July 21, 2014 | Written by: Dr. Barbara Hioco, Executive Director of the Central Valley Higher Education Consortium
What Works Now
Communication and collaboration are the keys to effecting change. At the Central Valley Higher Education Consortium (CVHEC), a unique non profit comprised of 27 public and private institutions from Stockton to Bakersfield, we’re focused on helping more students go to college and succeed. The collective energy of our regional colleges and universities is directed at removing barriers and opening doors. Educational attainment levels here are well below the state’s average. The Central Valley is the home of agriculture where farm workers often perceive college education as elusive for them and their children. Our goal: to make the Central Valley the state leader in higher education participation and completion through fostering opportunity by creating and attracting programs, activities and grants to help level the playing field.
Here are three initiatives we’ve designed to produce real change.
Elaine Cash, educational consultant and Director, Closing the Gap Project, presented three workshops facilitated by CVHEC. She told K-12 and valley college administrators the new common core standards are “going to change the face of K-12 as students learn to make an argument and to think.” The workshops made it clear that communicating and collaborating across systems are essential.
“Our job is to make sure our colleges and universities understand the structural and curricular challenge that is taking place at the K-12 level,” Ms. Cash added. “Working together to make this work is the new normal.
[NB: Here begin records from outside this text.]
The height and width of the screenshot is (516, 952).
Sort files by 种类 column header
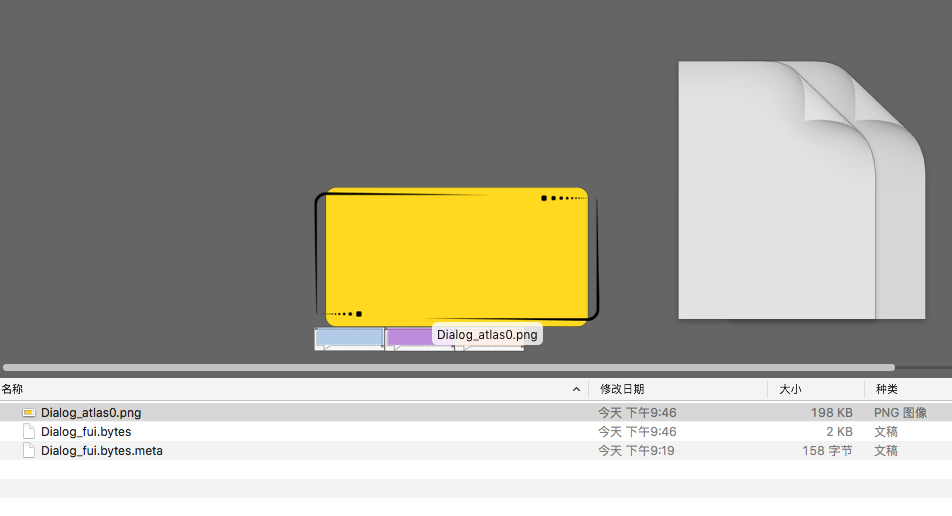pyautogui.click(x=886, y=389)
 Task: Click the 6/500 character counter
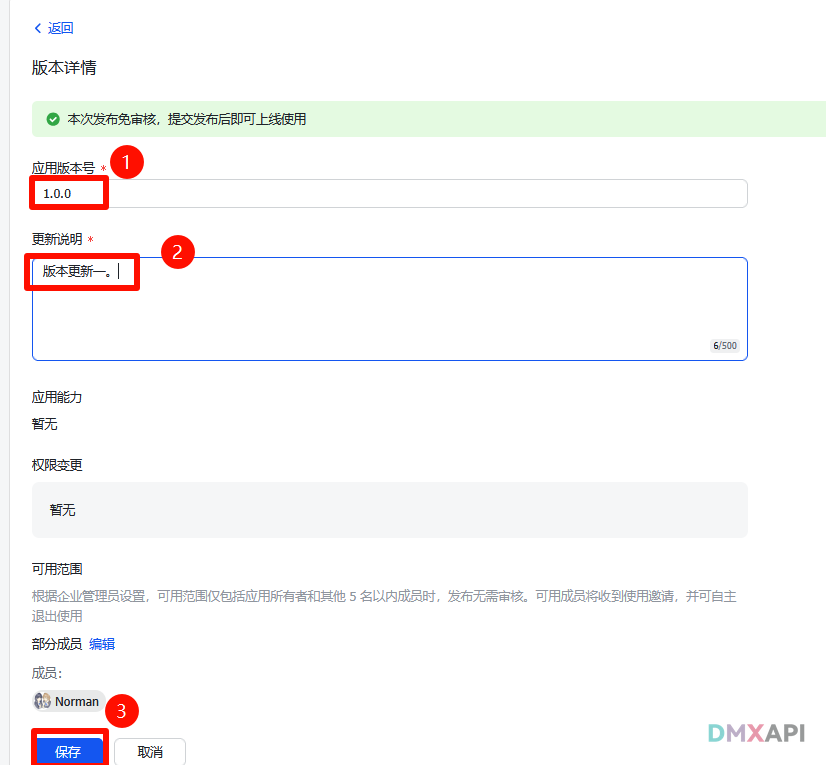[x=726, y=345]
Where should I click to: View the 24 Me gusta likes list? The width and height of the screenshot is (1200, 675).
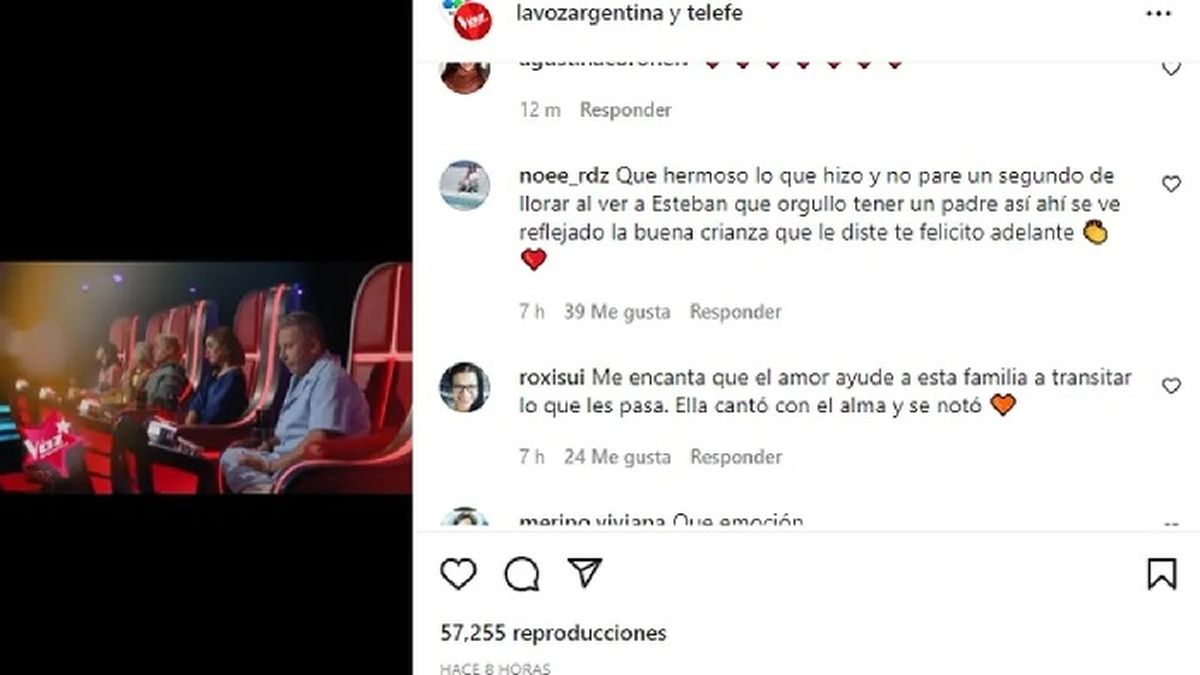pyautogui.click(x=617, y=457)
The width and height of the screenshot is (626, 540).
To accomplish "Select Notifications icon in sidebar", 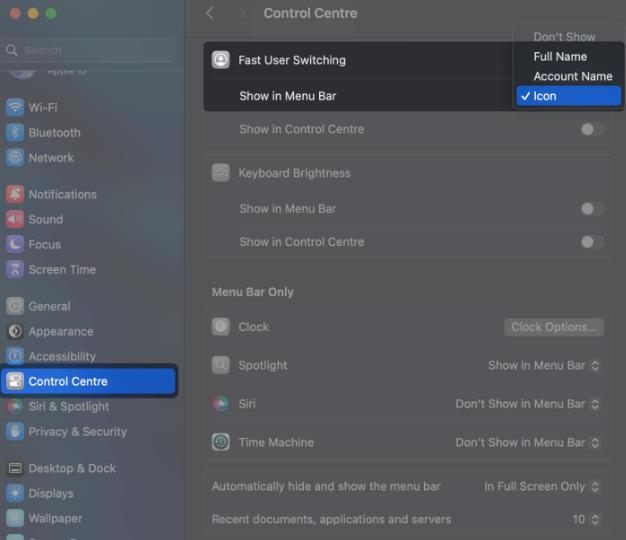I will (15, 195).
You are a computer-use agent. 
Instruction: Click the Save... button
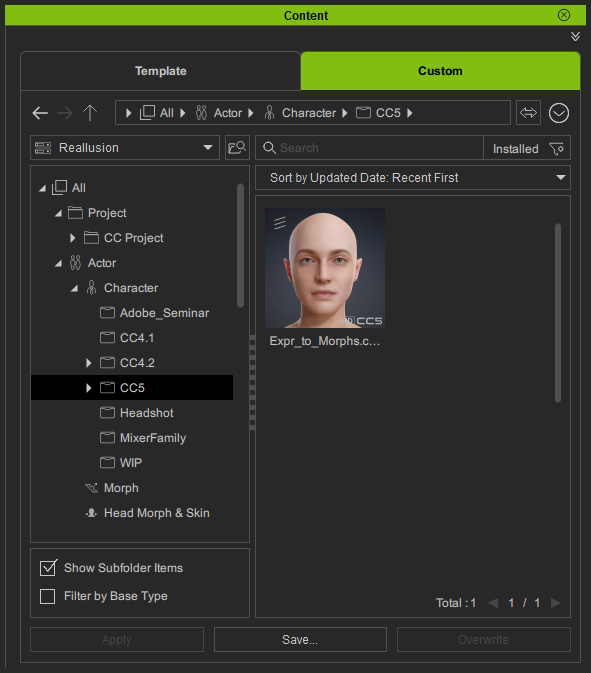tap(300, 640)
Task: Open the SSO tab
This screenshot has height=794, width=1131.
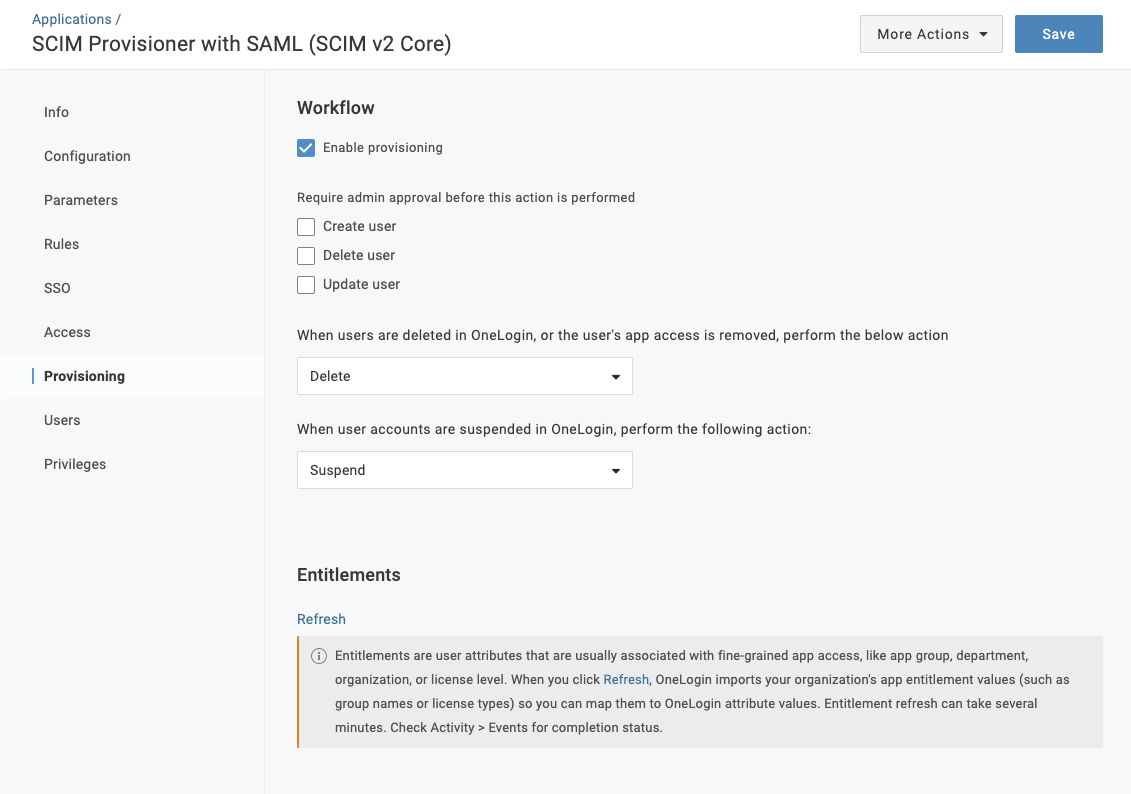Action: point(57,288)
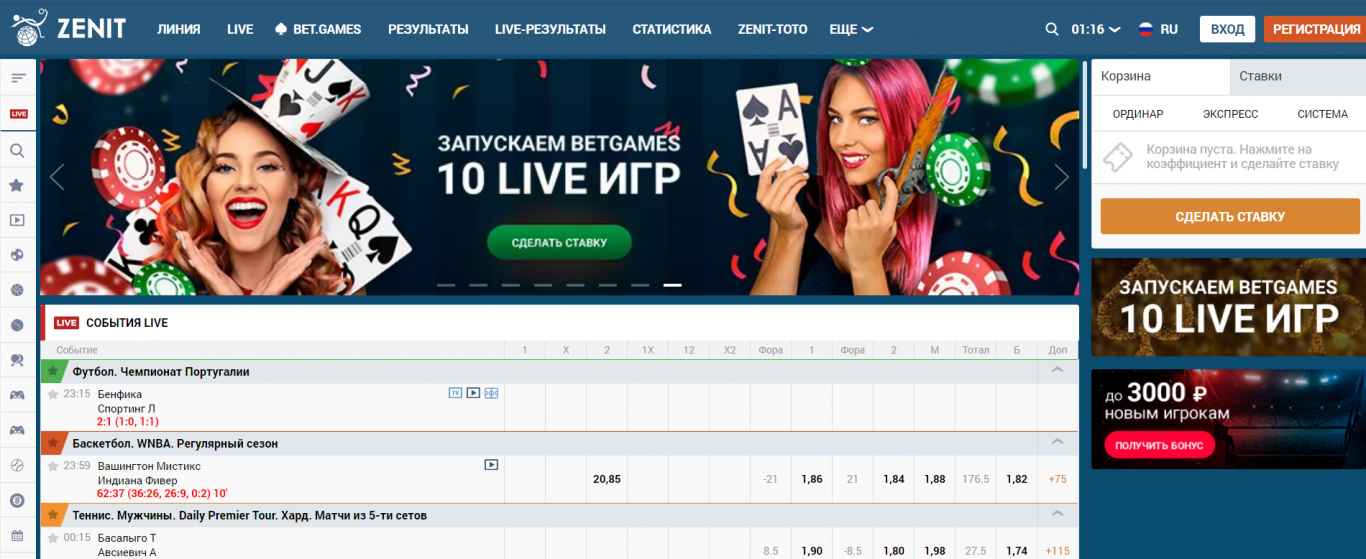Open the calendar icon in the left sidebar
Image resolution: width=1366 pixels, height=559 pixels.
point(17,535)
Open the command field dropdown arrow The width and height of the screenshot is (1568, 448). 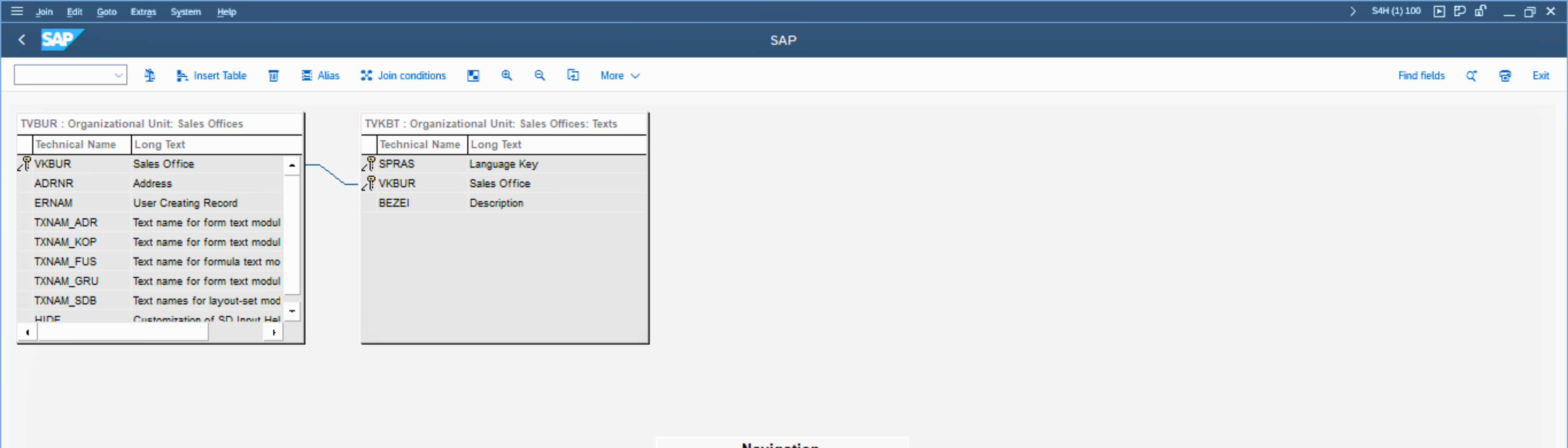point(118,75)
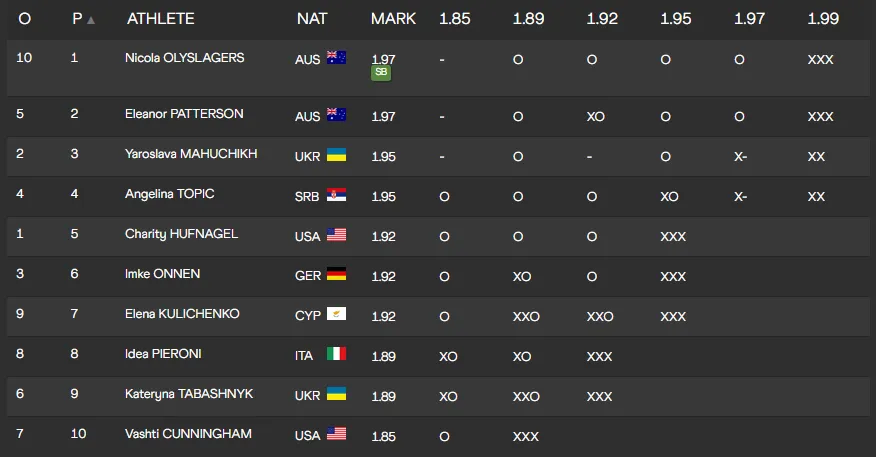Click Ukraine flag beside Kateryna Tabashnyk
The width and height of the screenshot is (876, 457).
336,395
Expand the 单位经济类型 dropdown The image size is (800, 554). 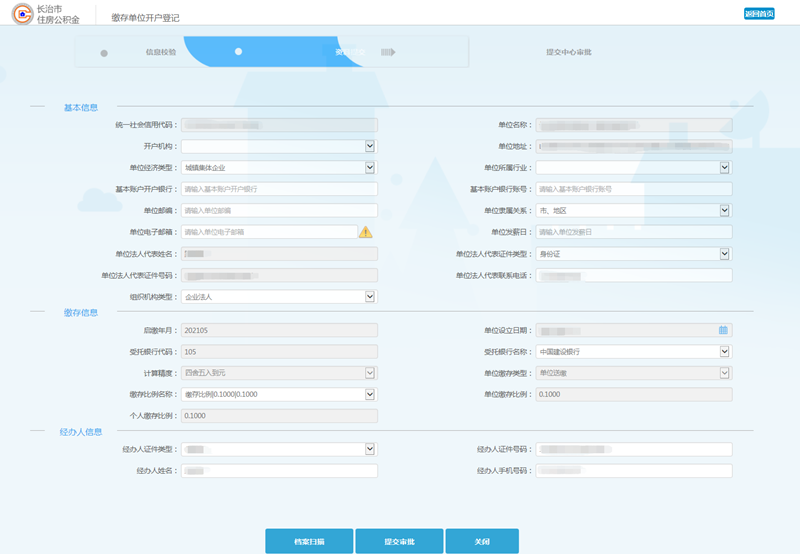369,168
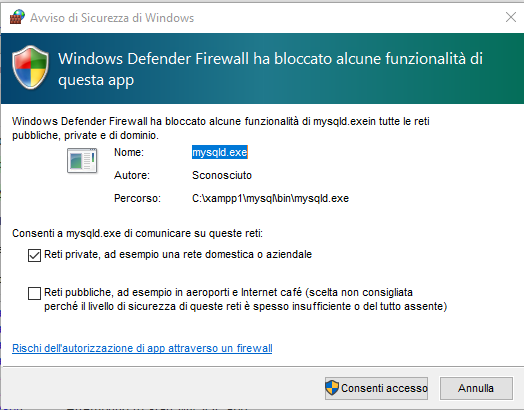Viewport: 524px width, 410px height.
Task: Click the green header banner text
Action: 270,70
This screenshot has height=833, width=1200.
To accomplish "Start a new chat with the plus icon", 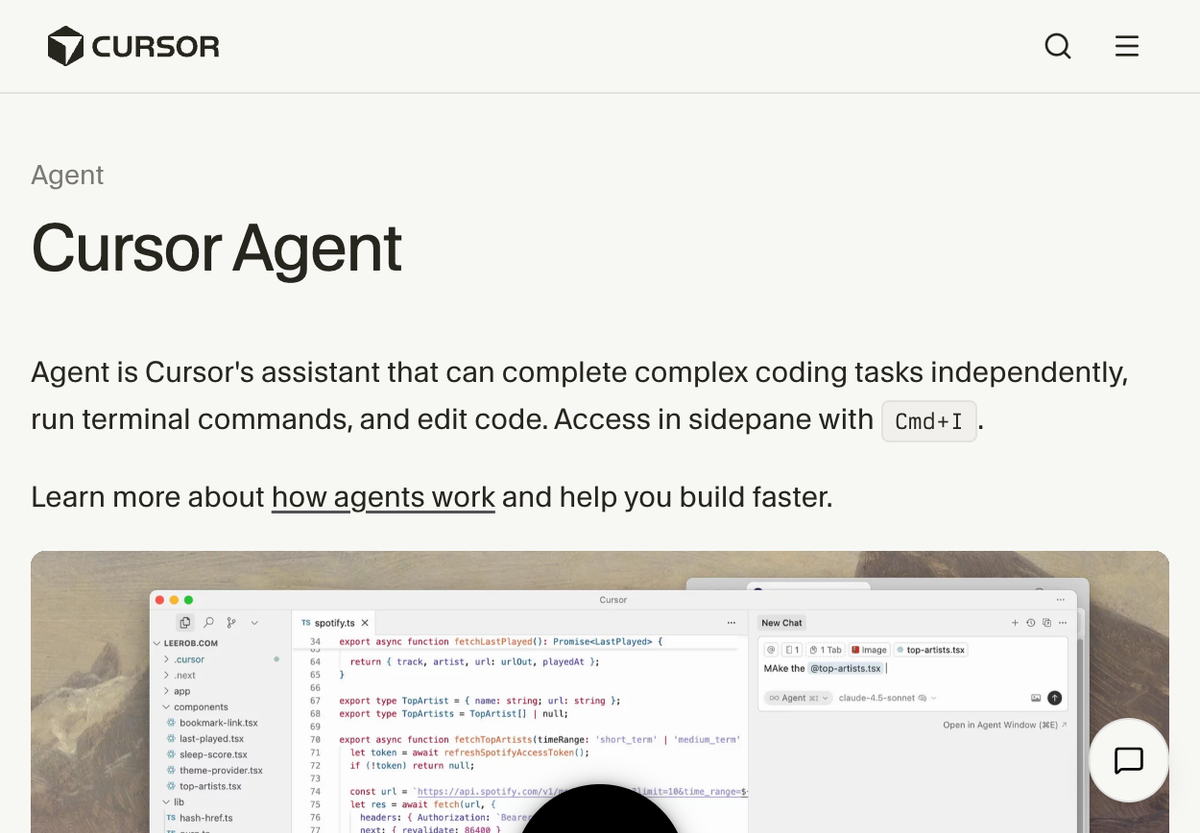I will 1015,623.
It is imperative for student success. Systems are going to be held accountable at both levels by the state and future funding will be affected.” The workshops, held at CSU Stanislaus, CSU Bakersfield, and State Center Community College District this year, produced specific initiatives. For example, at high schools, 12th grade math courses would help bridge students to entry level college math so they have more assessment test consistency. In addition, college faculty would get professional development training so they find out what students are learning at the high school level and how they are learning differently under common core standards.
Common Assessment Testing
In response to the Student Success Act of 2012, nine community colleges in the Central Valley worked together to develop a common assessment placement test that includes diagnostics and is based on college curriculum. Currently there arehundreds of tests colleges can use, and each sets its own “cut scores” to determine how students are assessed for class placement. Students atdifferent colleges taking the same test and achieving the same score can be assessed differently, one placed in a college level class, the other in a remedial course which adds to the time it takes to complete a program or earn a degree.
Faculty worked with a test vendor, McCann Associates, to develop blueprints for tests in reading, writing, math and English as a Second Language (ESL). The goal was to produce a common test which all California colleges could adopt, along with common cut scores for transfer level English and degree math. The actual tests were developed from the blueprints and have been field tested. The tests, and the data gathered in the field testing, are being submitted to the California Community College Chancellor’s Office for review and approval.
Consortium’s DOL Grant Extended
A $19.5 million Trade Adjustment Assistance Community College and Career Training grant from the Department of Labor, designed to streamline job training throughout the Central Valley, is in its third year and will end October 2014. “The grant is aimed to prepare students in the Central Valley region to move more quickly and successfully into jobs,” said Connie Tan, a research specialist at the Institute for Higher Education Leadership & Policy (IHELP) at California State University, Sacramento.
A subgroup of CVHEC community colleges has been collaborating under the grant and their efforts are being tracked extensively by IHELP. Those colleges are: Bakersfield College, Cerro Coso Community College, College of the Sequoias, Fresno City College, Merced College, Porterville College, Reedley College, San Joaquin Delta College, West Hills College Coalinga, and West Hills College Lemoore.
Tan said the grant “was a big lift for the lead district and the participating colleges to get off the ground, especially because the model being implemented has so many different parts.”
Colleges have compressed the courses allowing students to acquire marketable skills in a short time and enter the job market sooner. Collaboration with industry partners has produced candidates for jobs that had been difficult to fill due to a shortage of skilled applicants. In addition to targeting the curriculum to industry needs, colleges are now using open educational sources to create online textbooks and making better use of technology. These help speed the educational process and provide targeted training while helping to lower costs to students. These shared models can be replicated statewide.
Under CVHEC’s guidance and commitment to communication and collaboration, important work is being done and change is on the way.